# CANON MP830 PRINT HEAD



## Heatherheiberg (May 7, 2011)

I replaced the Print Head 11 months ago in my Canon MP830 multi-function printer. It is now printing pink and black only and all ink cartridges have been replaced. My local technician now says the Print Head needs replacing (AGAIN ???) Is this possible when I only print about 50 pages per month ?

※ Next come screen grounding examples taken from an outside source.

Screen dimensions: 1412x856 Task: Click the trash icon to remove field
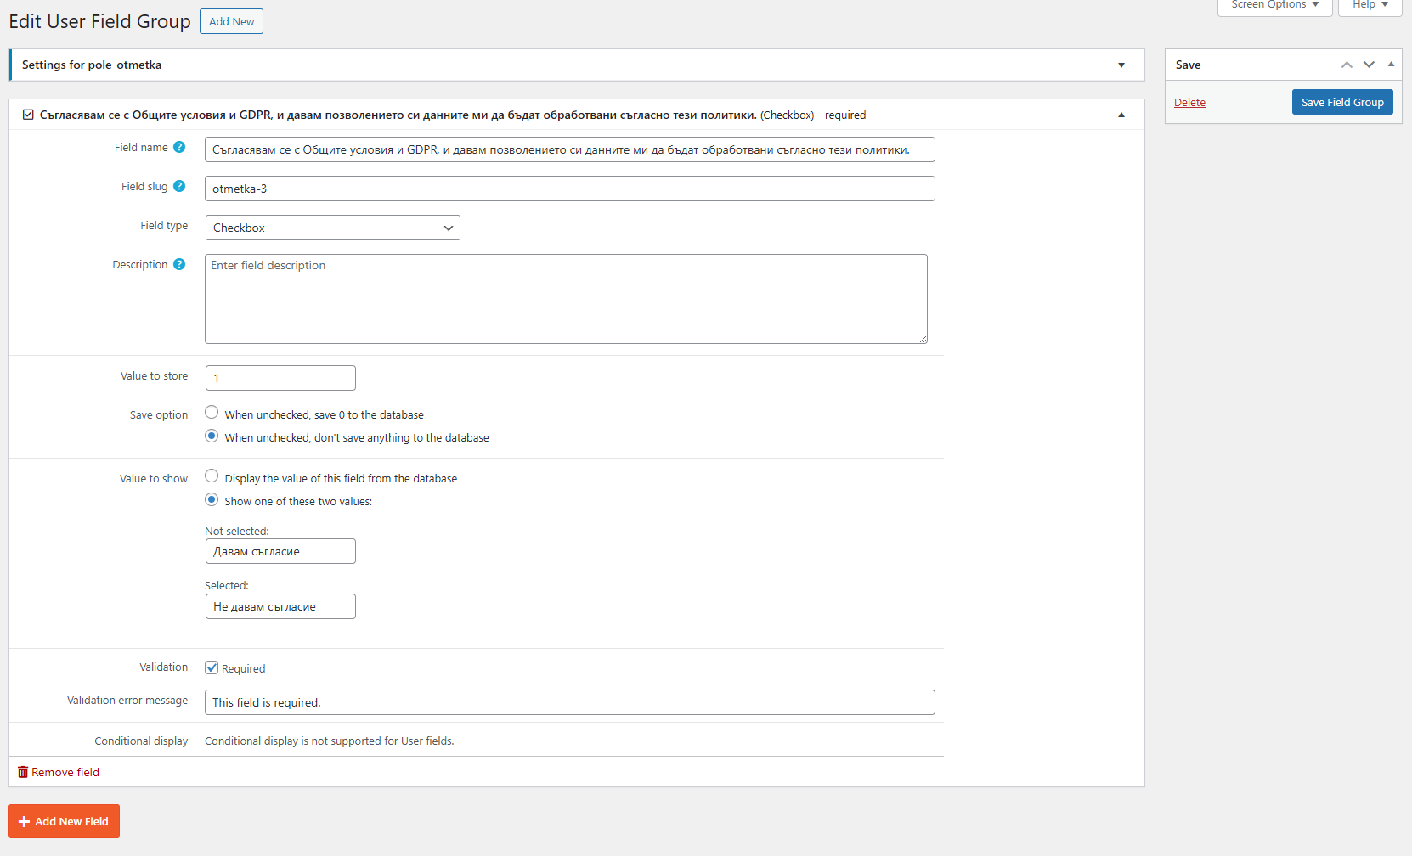coord(23,772)
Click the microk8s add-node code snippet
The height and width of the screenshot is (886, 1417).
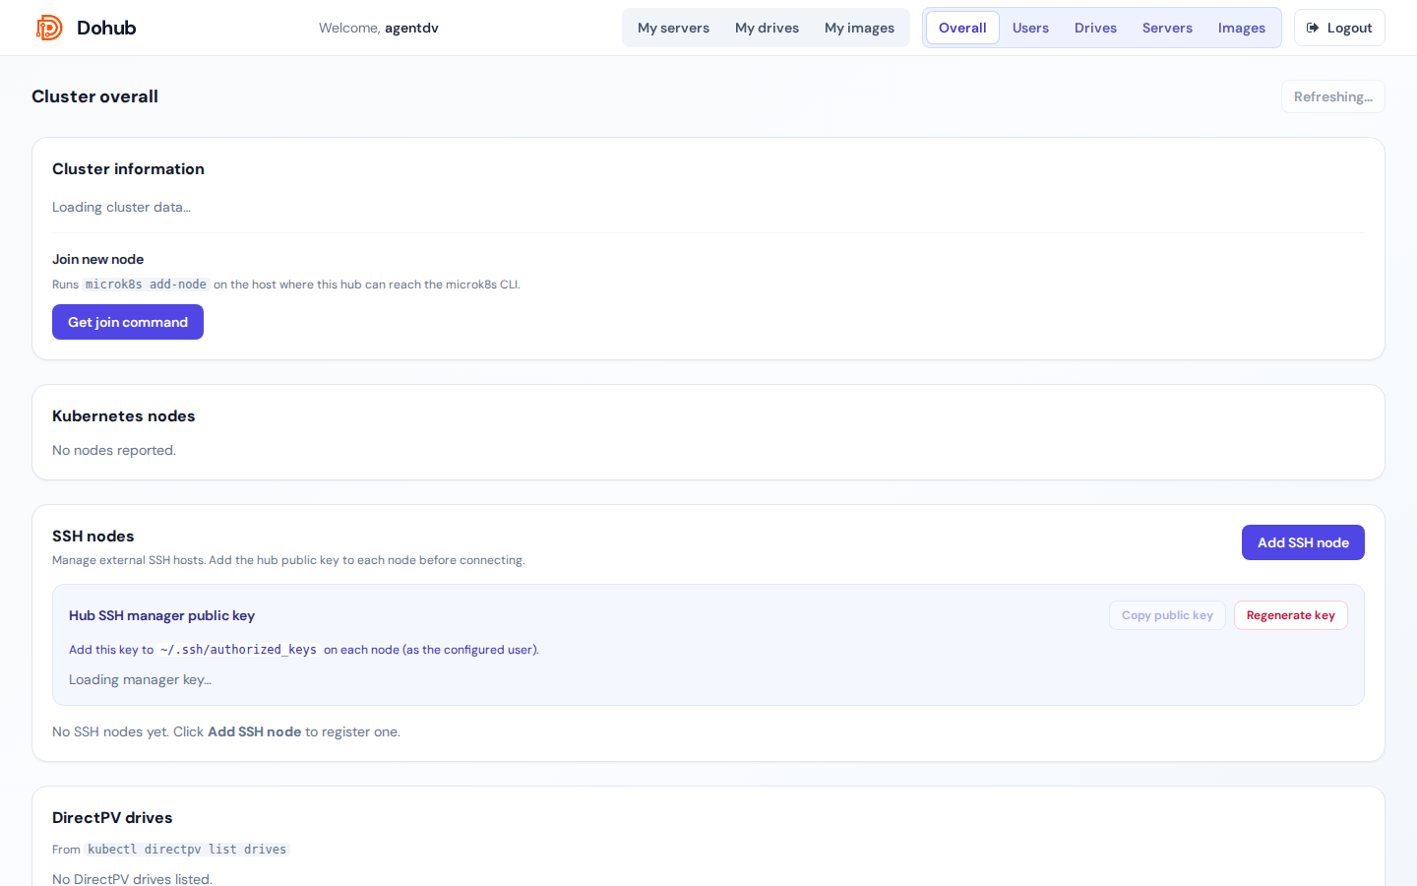coord(146,285)
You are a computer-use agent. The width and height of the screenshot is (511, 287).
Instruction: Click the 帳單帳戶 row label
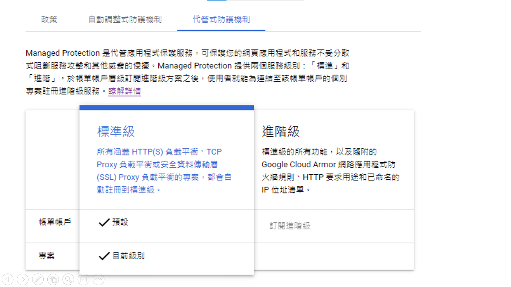tap(55, 222)

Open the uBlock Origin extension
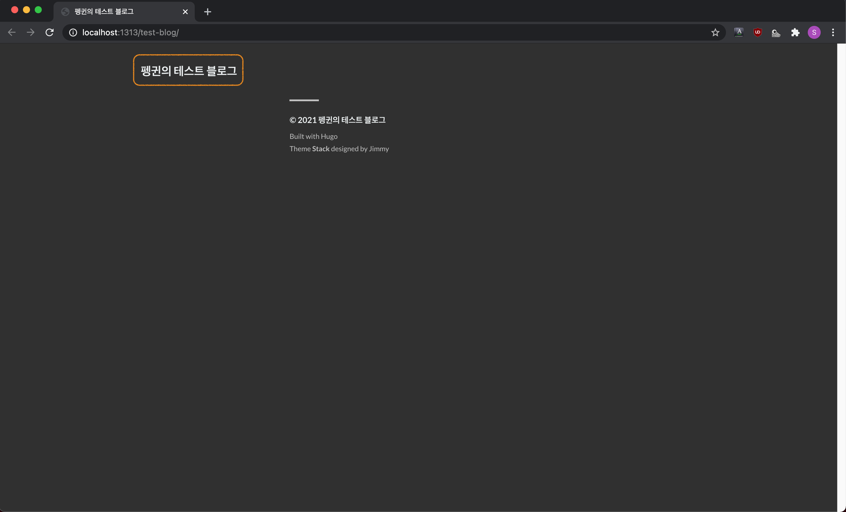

I'm now thinking of cutting my losses and buying an HP Printer.:4-dontkno


----------



## JimE (Apr 16, 2009)

It's likely not "worn out". What happens, especially when a printer doesn't get much use, is the print head gets clogged. There is usually an option in the printer drivers to clean and/or deep clean the printer. You can give that a try a few times and see if it helps. Otherwise, repair or replace.


----------



## Heatherheiberg (May 7, 2011)

Dogg said:


> It's likely not "worn out". What happens, especially when a printer doesn't get much use, is the print head gets clogged. There is usually an option in the printer drivers to clean and/or deep clean the printer. You can give that a try a few times and see if it helps. Otherwise, repair or replace.


----------



## Heatherheiberg (May 7, 2011)

Hi Dogg - thanks for your suggestion. I did a deep clean and subsequently had the head cleaned twice by my local technician.


----------